Key person provisions are outdated for well-managed, diverse teams

Sophie van Oosterom, chief executive officer and chief investment officer EMEA, CBRE Global Investors, argues against the need for the important persons clauses in the terms of a fund offered by large real estate investment managers.

With an abundance of capital amid a scarcity of ‘easy’ deals, a limited partner’s choice of third-party manager often focuses on the manager’s so-called ‘key person’ provision and its track record. The attention devoted to the track record could be directed at a specific-sector, risk-return band, region or a unique combination of expertise.

Fee structures are also often topics for consideration or hot debate. Fees or total expense ratios are expected to be kept as low as possible. But, more importantly, fee structures need to demonstrate alignment. They should reflect the added value delivered by the manager and be properly allocated to key persons to ensure tenure of that alignment.

But when it comes to track record and key persons, some questions can get overlooked. Who has earned and owns the track record? Investment houses can replace weak teams, or lose good teams, over time, but are stuck with track records. Sometimes, too much credit is given to a key person who is really what I call a ‘firm message carrier.’ Other times, brilliant individuals with flawless records cannot transport them from their old firms when they start on their own.

This is therefore not black and white. Careful due diligence is required. Important questions include: who is trusted with, and accountable for, the capital allocation? Who determines the investment strategy? Who truly manages the risk-return profile and prevents excessive risk taking? And who drives the value-add?

They can actually motivate managers to retain weak, or difficult, members in the team for longer”

Only when these questions have been properly addressed, should this be answered: who needs to be financially aligned with the required outcome and how?

At investment boutiques, big bets are mostly called by individuals at the top: brilliant risk takers, or avoiders, strong asset managers and/or the plain lucky. Take these individuals out and the boutique’s story changes.
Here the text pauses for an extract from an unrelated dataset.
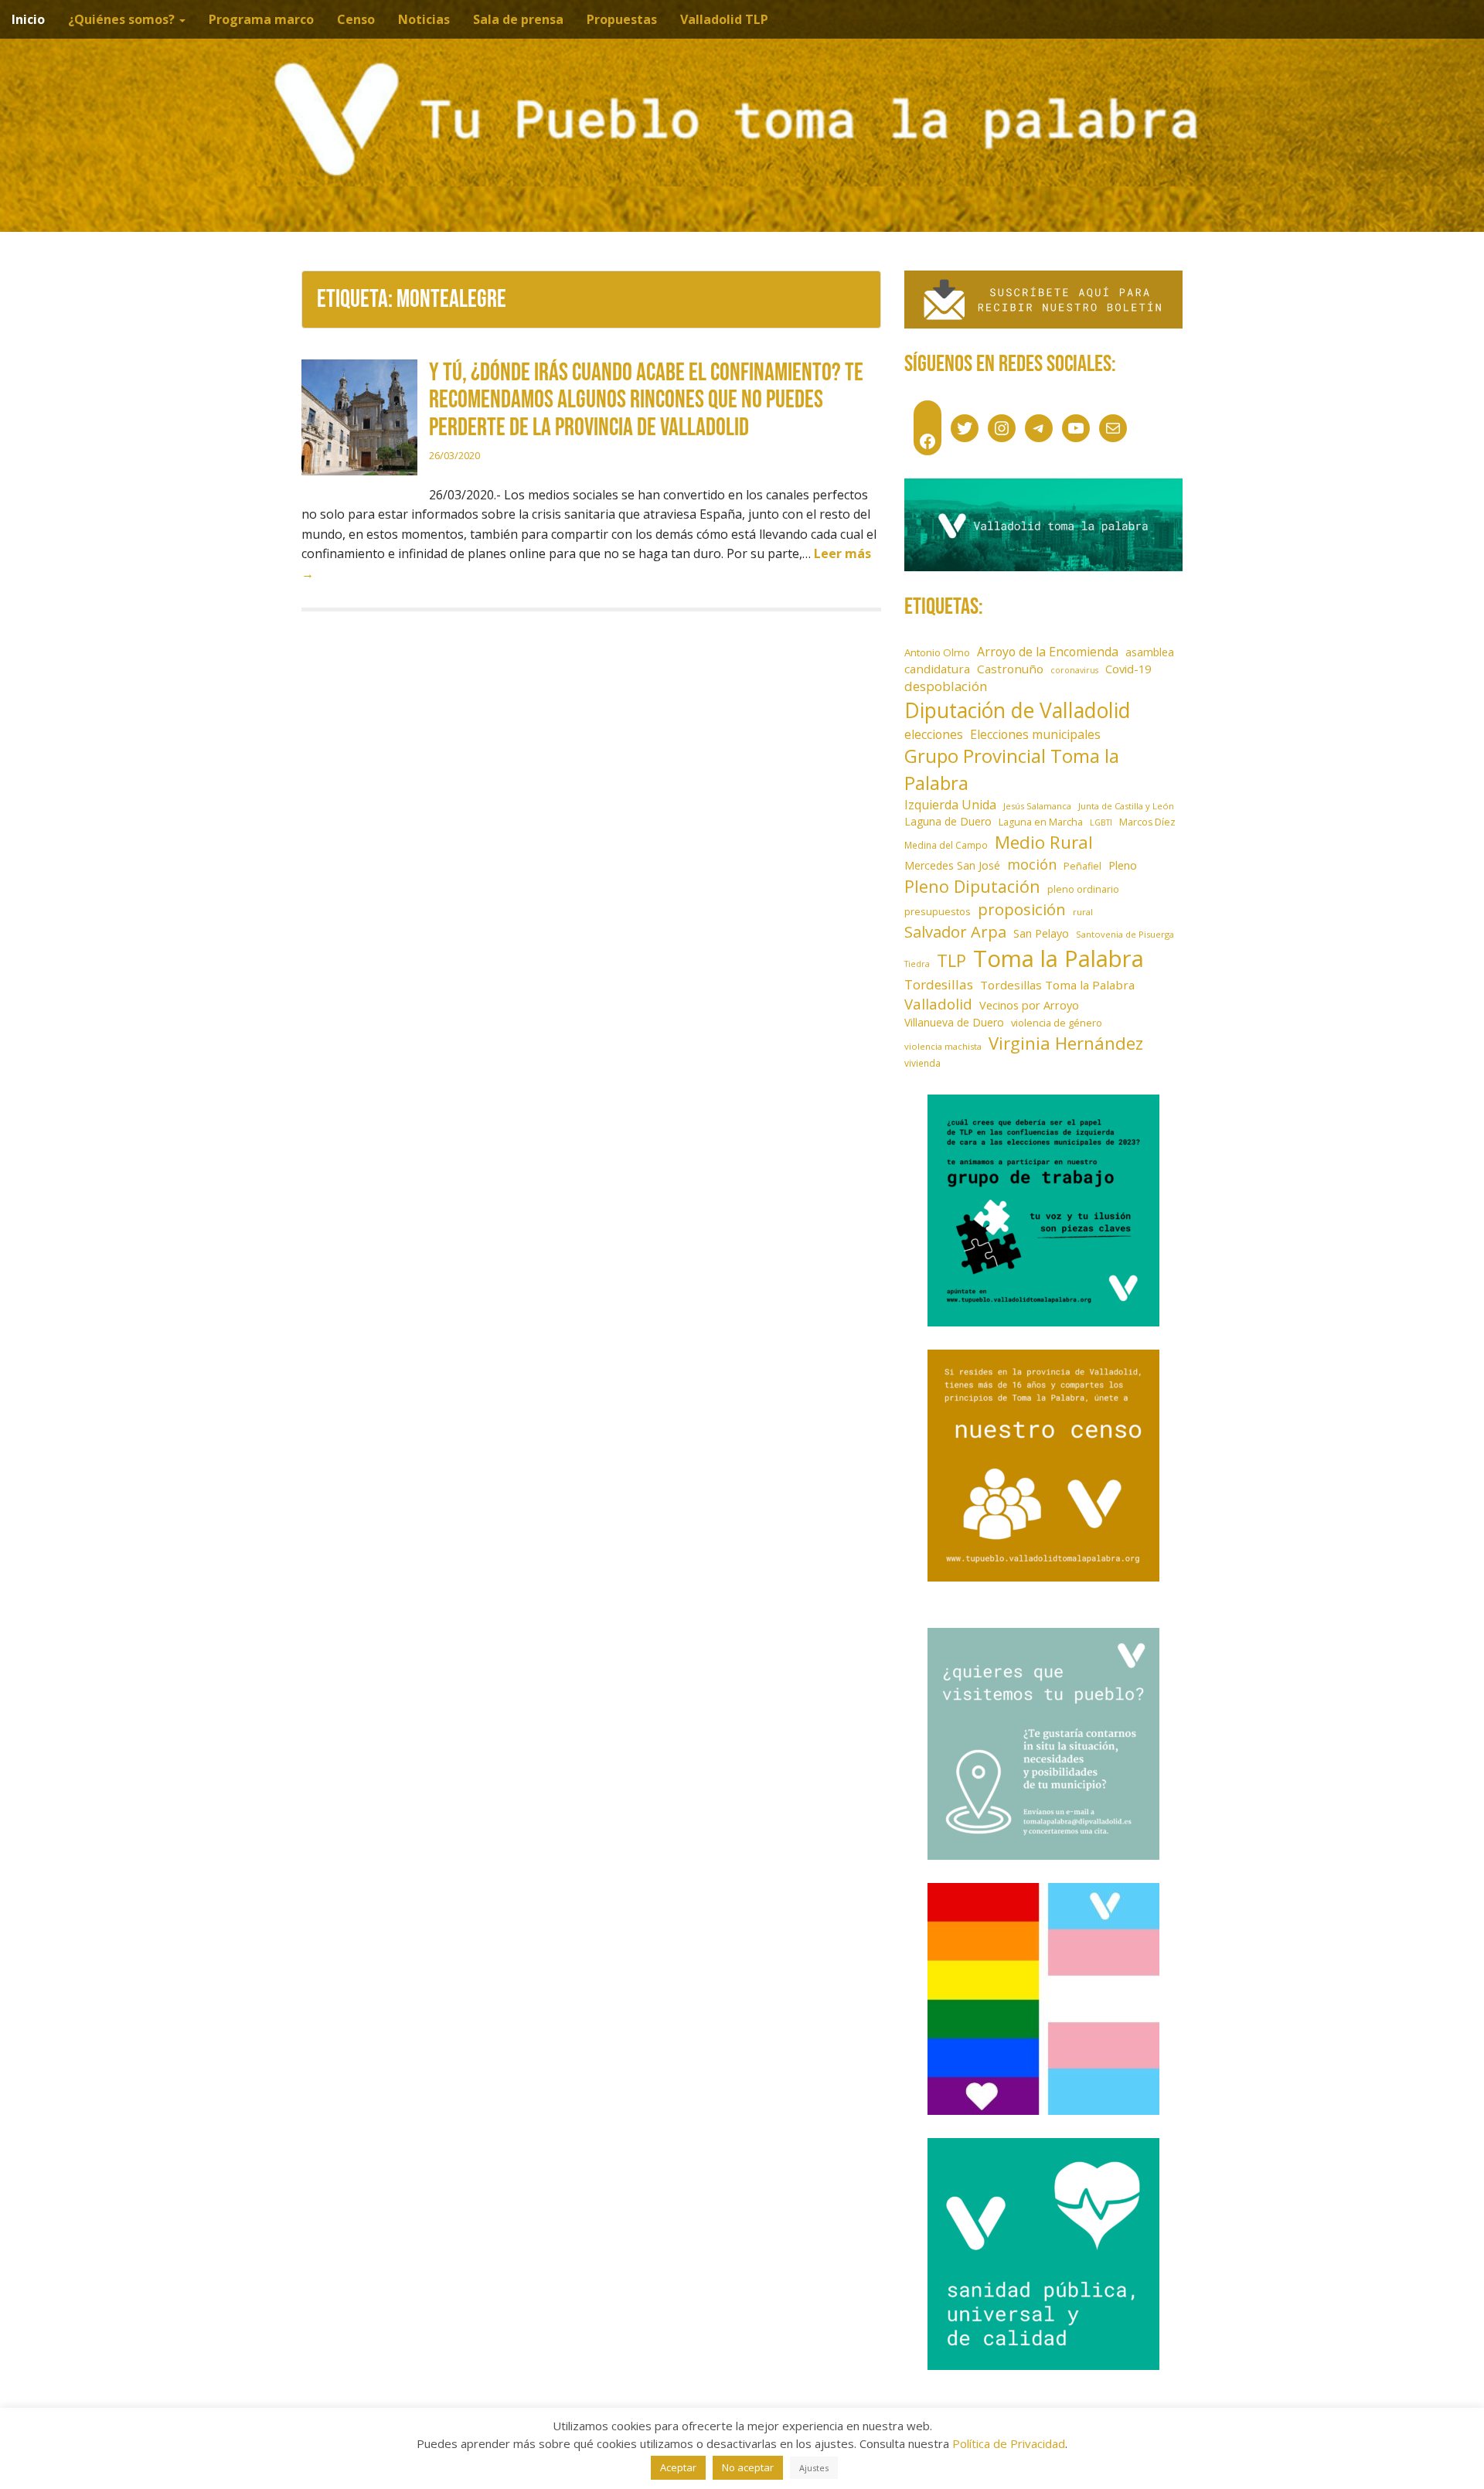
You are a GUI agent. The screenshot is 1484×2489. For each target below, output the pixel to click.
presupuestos (937, 911)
In those situations, it has to be clear who the key persons are and definitely worth making sure they – and the partners they assign asset management – have solid records – and their interests are fully aligned. Alignment should be secured over the entire term of the investment period, both to the upside and downside, both financially and of the track record. Be careful of untimely individual wealth creation events. Be careful of ‘upside only’ alignment scenarios. Examples of these were seen following the global financial crisis where certain managers dumped investors for a lack of perceived remaining upside. They started under new names, starting new track records.

Team effort

At larger managers the story is often different. Investment strategies for each asset class and risk allocation are determined top-down by a senior investment strategy team, supported by research professionals. They are tested bottom-up with input from senior market-facing sector specialists and local experts.
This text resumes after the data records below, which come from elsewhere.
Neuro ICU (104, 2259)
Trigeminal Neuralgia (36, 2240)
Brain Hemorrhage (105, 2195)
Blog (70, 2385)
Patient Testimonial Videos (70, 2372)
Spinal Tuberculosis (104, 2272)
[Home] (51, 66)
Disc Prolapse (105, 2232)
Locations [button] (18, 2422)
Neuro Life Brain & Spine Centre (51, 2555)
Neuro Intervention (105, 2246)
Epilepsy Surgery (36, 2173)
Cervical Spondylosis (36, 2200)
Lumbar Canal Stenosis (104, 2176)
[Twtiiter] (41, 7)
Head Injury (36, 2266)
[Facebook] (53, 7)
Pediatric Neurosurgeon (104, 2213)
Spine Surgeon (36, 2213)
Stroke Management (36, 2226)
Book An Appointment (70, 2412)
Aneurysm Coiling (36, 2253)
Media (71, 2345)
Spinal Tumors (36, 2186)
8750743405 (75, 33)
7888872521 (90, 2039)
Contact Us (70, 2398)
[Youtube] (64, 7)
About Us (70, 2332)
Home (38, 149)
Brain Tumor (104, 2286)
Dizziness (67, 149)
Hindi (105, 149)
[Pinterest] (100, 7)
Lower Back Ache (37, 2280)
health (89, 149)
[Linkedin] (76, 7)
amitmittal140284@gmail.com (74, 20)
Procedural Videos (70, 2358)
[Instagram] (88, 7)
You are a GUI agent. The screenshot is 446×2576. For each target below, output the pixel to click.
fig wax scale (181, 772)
Implementation and execution of strategies is similarly done by a combination of experts. Local and sector teams source and, together with the fund team, underwrite and manage asset-specific and local risk-weighted returns, all typically signed off and monitored by a multi-disciplined investment committee.

So, I ask: who is the key person here? Strategist, investment committee, deal-sourcer, fund manager or sector specialist asset manager? Should the value-add compensation be solely focused on the one or two smart people representing the firm in a presentation? More and more limited partners allocate funds to the larger firms for exactly those benefits of the total infrastructure, long term accountability and alignment. Compensation structures for the teams should reflect this.

Limited partners should look behind the scenes to better understand people’s long-term real track record and long-term alignment. Inserting single key person clauses and focused compensation can often have the opposite effect to the one intended.

They can actually motivate managers to retain weak or difficult members in the team for longer, for fear of reprisals from the limited partner, in whatever form. Ultimately, they risk discouraging wide-ranging perspectives and therefore diverse thinking within teams.

If it is widely accepted well-managed, diverse teams outperform homogeneous rivals, isn’t the key person therefore not – in principle, at least – already an outdated concept?